The data below has to be returned exactly, down to the last character.
(Beginning of Supplied data)
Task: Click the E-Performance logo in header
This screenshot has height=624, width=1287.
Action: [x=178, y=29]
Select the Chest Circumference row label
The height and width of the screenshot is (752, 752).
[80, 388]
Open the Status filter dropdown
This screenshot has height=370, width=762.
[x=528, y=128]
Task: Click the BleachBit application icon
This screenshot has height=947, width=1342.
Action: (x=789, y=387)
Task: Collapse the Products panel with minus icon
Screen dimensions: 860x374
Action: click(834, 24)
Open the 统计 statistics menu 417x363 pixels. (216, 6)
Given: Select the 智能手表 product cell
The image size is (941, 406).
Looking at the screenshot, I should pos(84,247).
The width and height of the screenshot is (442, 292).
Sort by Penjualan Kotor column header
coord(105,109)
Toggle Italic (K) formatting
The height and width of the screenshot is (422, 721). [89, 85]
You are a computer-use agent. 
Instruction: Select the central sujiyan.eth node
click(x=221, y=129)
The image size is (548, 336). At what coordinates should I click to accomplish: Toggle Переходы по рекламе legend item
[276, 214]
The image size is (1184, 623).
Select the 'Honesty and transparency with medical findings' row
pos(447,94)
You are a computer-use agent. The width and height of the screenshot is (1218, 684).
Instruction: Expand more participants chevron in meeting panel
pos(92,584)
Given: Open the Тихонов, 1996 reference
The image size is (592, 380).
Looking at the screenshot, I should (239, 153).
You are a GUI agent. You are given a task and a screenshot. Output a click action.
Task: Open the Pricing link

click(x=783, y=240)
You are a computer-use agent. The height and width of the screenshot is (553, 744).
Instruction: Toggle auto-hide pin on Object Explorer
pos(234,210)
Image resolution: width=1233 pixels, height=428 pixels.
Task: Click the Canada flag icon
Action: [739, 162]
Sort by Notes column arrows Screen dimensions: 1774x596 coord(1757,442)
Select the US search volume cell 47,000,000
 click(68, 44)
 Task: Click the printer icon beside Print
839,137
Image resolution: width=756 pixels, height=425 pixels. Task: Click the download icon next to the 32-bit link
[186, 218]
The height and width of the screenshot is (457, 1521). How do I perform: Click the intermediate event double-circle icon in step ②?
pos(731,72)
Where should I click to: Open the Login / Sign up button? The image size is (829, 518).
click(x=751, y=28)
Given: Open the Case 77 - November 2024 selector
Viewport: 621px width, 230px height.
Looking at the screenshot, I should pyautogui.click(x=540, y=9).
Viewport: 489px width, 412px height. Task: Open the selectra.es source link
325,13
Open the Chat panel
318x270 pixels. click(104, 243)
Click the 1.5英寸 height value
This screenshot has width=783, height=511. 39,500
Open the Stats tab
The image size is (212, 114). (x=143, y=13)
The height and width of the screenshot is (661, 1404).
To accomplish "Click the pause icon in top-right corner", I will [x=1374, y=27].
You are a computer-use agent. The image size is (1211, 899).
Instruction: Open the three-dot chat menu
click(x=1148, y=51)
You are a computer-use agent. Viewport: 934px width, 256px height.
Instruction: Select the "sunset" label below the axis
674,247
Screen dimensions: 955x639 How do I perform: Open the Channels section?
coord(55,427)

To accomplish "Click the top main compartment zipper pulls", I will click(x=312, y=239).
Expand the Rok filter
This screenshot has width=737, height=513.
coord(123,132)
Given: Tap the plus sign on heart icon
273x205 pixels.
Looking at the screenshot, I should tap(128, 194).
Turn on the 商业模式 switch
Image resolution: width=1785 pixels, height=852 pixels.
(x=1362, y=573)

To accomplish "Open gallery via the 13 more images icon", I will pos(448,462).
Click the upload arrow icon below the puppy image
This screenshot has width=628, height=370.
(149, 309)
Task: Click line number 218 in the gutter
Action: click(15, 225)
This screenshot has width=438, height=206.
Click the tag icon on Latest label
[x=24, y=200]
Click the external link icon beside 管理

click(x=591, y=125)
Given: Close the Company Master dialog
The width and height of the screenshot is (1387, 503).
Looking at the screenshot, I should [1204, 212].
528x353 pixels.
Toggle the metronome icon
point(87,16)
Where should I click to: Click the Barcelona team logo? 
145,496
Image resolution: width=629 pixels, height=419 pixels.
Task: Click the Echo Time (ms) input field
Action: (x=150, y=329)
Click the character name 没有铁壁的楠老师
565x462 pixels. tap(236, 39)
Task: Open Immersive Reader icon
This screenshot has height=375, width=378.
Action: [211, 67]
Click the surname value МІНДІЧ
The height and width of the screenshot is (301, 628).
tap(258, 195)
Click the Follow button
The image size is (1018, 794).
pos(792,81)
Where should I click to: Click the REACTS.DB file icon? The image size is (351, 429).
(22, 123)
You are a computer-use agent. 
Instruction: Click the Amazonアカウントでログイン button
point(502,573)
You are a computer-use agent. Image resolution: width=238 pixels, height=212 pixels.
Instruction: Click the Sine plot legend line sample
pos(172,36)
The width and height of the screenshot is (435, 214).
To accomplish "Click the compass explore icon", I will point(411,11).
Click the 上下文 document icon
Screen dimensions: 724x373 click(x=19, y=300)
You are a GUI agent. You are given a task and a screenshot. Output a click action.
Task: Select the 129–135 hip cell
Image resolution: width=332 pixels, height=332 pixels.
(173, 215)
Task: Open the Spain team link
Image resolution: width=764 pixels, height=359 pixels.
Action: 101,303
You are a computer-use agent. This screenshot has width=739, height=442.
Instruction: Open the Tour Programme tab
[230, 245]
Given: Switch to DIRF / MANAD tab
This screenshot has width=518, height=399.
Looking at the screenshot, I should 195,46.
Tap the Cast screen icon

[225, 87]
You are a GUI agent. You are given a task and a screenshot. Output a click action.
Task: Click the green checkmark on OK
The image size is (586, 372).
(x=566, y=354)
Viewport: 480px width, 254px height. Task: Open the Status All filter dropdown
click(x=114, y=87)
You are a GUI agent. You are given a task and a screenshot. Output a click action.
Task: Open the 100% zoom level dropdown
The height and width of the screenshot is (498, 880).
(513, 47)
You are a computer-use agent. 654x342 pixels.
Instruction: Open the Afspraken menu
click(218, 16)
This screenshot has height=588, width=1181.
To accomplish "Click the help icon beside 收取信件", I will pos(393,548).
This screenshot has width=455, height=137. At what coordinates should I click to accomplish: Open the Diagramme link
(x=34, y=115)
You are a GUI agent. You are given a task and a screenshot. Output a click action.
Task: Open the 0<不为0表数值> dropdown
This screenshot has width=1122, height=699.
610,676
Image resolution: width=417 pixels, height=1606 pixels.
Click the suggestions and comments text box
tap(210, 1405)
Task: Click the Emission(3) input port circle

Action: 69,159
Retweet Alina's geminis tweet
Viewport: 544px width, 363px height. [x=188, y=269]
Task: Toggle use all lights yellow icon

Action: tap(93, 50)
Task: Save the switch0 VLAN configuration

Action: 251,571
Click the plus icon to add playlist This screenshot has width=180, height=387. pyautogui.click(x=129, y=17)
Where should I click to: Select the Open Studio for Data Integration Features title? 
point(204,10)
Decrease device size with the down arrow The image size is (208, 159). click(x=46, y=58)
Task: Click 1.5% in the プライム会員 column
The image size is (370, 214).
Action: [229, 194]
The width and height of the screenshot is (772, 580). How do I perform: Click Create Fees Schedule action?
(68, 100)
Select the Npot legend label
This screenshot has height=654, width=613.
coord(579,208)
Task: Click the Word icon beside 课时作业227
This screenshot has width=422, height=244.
(End of Supplied data)
* _Problem solution_
Task: Click the E-Performance logo in header
This screenshot has height=624, width=1287.
Action: [x=178, y=29]
Select the Chest Circumference row label
The height and width of the screenshot is (752, 752).
[80, 388]
Open the Status filter dropdown
This screenshot has height=370, width=762.
[x=528, y=128]
Task: Click the BleachBit application icon
This screenshot has height=947, width=1342.
Action: (x=789, y=387)
Task: Collapse the Products panel with minus icon
Screen dimensions: 860x374
Action: click(834, 24)
Open the 统计 statistics menu 417x363 pixels. (216, 6)
Given: Select the 智能手表 product cell
The image size is (941, 406).
Looking at the screenshot, I should pos(84,247).
The width and height of the screenshot is (442, 292).
Sort by Penjualan Kotor column header
coord(105,109)
Toggle Italic (K) formatting
The height and width of the screenshot is (422, 721). [89, 85]
You are a computer-use agent. 
Instruction: Select the central sujiyan.eth node
click(x=221, y=129)
The image size is (548, 336). At what coordinates should I click to accomplish: Toggle Переходы по рекламе legend item
[276, 214]
The image size is (1184, 623).
Select the 'Honesty and transparency with medical findings' row
pos(447,94)
You are a computer-use agent. The width and height of the screenshot is (1218, 684).
Instruction: Expand more participants chevron in meeting panel
pos(92,584)
Given: Open the Тихонов, 1996 reference
The image size is (592, 380).
Looking at the screenshot, I should (239, 153).
You are a GUI agent. You are given a task and a screenshot. Output a click action.
Task: Open the Pricing link

click(x=783, y=240)
You are a computer-use agent. The height and width of the screenshot is (553, 744).
Instruction: Toggle auto-hide pin on Object Explorer
pos(234,210)
Image resolution: width=1233 pixels, height=428 pixels.
Task: Click the Canada flag icon
Action: [739, 162]
Sort by Notes column arrows Screen dimensions: 1774x596 coord(1757,442)
Select the US search volume cell 47,000,000
 click(68, 44)
 Task: Click the printer icon beside Print
839,137
Image resolution: width=756 pixels, height=425 pixels. Task: Click the download icon next to the 32-bit link
[186, 218]
The height and width of the screenshot is (457, 1521). How do I perform: Click the intermediate event double-circle icon in step ②?
pos(731,72)
Where should I click to: Open the Login / Sign up button? The image size is (829, 518).
click(x=751, y=28)
Given: Open the Case 77 - November 2024 selector
Viewport: 621px width, 230px height.
Looking at the screenshot, I should pyautogui.click(x=540, y=9).
Viewport: 489px width, 412px height. Task: Open the selectra.es source link
325,13
Open the Chat panel
318x270 pixels. click(104, 243)
Click the 1.5英寸 height value
This screenshot has width=783, height=511. 39,500
Open the Stats tab
The image size is (212, 114). (x=143, y=13)
The height and width of the screenshot is (661, 1404).
To accomplish "Click the pause icon in top-right corner", I will [x=1374, y=27].
You are a computer-use agent. The image size is (1211, 899).
Instruction: Open the three-dot chat menu
click(x=1148, y=51)
You are a computer-use agent. Viewport: 934px width, 256px height.
Instruction: Select the "sunset" label below the axis
674,247
Screen dimensions: 955x639 How do I perform: Open the Channels section?
coord(55,427)

To accomplish "Click the top main compartment zipper pulls", I will click(x=312, y=239).
Expand the Rok filter
This screenshot has width=737, height=513.
coord(123,132)
Given: Tap the plus sign on heart icon
273x205 pixels.
Looking at the screenshot, I should tap(128, 194).
Turn on the 商业模式 switch
Image resolution: width=1785 pixels, height=852 pixels.
(x=1362, y=573)

To accomplish "Open gallery via the 13 more images icon", I will pos(448,462).
Click the upload arrow icon below the puppy image
This screenshot has width=628, height=370.
(149, 309)
Task: Click line number 218 in the gutter
Action: click(15, 225)
This screenshot has width=438, height=206.
Click the tag icon on Latest label
[x=24, y=200]
Click the external link icon beside 管理

click(x=591, y=125)
Given: Close the Company Master dialog
The width and height of the screenshot is (1387, 503).
Looking at the screenshot, I should [1204, 212].
528x353 pixels.
Toggle the metronome icon
point(87,16)
Where should I click to: Click the Barcelona team logo? 
145,496
Image resolution: width=629 pixels, height=419 pixels.
Task: Click the Echo Time (ms) input field
Action: (x=150, y=329)
Click the character name 没有铁壁的楠老师
565x462 pixels. tap(236, 39)
Task: Open Immersive Reader icon
This screenshot has height=375, width=378.
Action: [211, 67]
Click the surname value МІНДІЧ
The height and width of the screenshot is (301, 628).
tap(258, 195)
Click the Follow button
The image size is (1018, 794).
pos(792,81)
Where should I click to: Click the REACTS.DB file icon? The image size is (351, 429).
(22, 123)
You are a computer-use agent. 
Instruction: Click the Amazonアカウントでログイン button
point(502,573)
You are a computer-use agent. Image resolution: width=238 pixels, height=212 pixels.
Instruction: Click the Sine plot legend line sample
pos(172,36)
The width and height of the screenshot is (435, 214).
To accomplish "Click the compass explore icon", I will point(411,11).
Click the 上下文 document icon
Screen dimensions: 724x373 click(x=19, y=300)
You are a GUI agent. You are given a task and a screenshot. Output a click action.
Task: Select the 129–135 hip cell
Image resolution: width=332 pixels, height=332 pixels.
(173, 215)
Task: Open the Spain team link
Image resolution: width=764 pixels, height=359 pixels.
Action: 101,303
You are a computer-use agent. This screenshot has width=739, height=442.
Instruction: Open the Tour Programme tab
[230, 245]
Given: Switch to DIRF / MANAD tab
This screenshot has width=518, height=399.
Looking at the screenshot, I should 195,46.
Tap the Cast screen icon

[225, 87]
You are a GUI agent. You are given a task and a screenshot. Output a click action.
Task: Click the green checkmark on OK
The image size is (586, 372).
(x=566, y=354)
Viewport: 480px width, 254px height. Task: Open the Status All filter dropdown
click(x=114, y=87)
You are a GUI agent. You are given a task and a screenshot. Output a click action.
Task: Open the 100% zoom level dropdown
The height and width of the screenshot is (498, 880).
(513, 47)
You are a computer-use agent. 654x342 pixels.
Instruction: Open the Afspraken menu
click(218, 16)
This screenshot has height=588, width=1181.
To accomplish "Click the help icon beside 收取信件", I will pos(393,548).
This screenshot has width=455, height=137. At what coordinates should I click to accomplish: Open the Diagramme link
(x=34, y=115)
You are a GUI agent. You are given a task and a screenshot. Output a click action.
Task: Open the 0<不为0表数值> dropdown
This screenshot has width=1122, height=699.
610,676
Image resolution: width=417 pixels, height=1606 pixels.
Click the suggestions and comments text box
tap(210, 1405)
Task: Click the Emission(3) input port circle

Action: 69,159
Retweet Alina's geminis tweet
Viewport: 544px width, 363px height. [x=188, y=269]
Task: Toggle use all lights yellow icon

Action: tap(93, 50)
Task: Save the switch0 VLAN configuration

Action: 251,571
Click the plus icon to add playlist This screenshot has width=180, height=387. pyautogui.click(x=129, y=17)
Where should I click to: Select the Open Studio for Data Integration Features title? 
point(204,10)
Decrease device size with the down arrow The image size is (208, 159). click(x=46, y=58)
Task: Click 1.5% in the プライム会員 column
The image size is (370, 214).
Action: [229, 194]
The width and height of the screenshot is (772, 580). How do I perform: Click Create Fees Schedule action?
(68, 100)
Select the Npot legend label
This screenshot has height=654, width=613.
coord(579,208)
Task: Click the Word icon beside 课时作业227
This screenshot has width=422, height=244.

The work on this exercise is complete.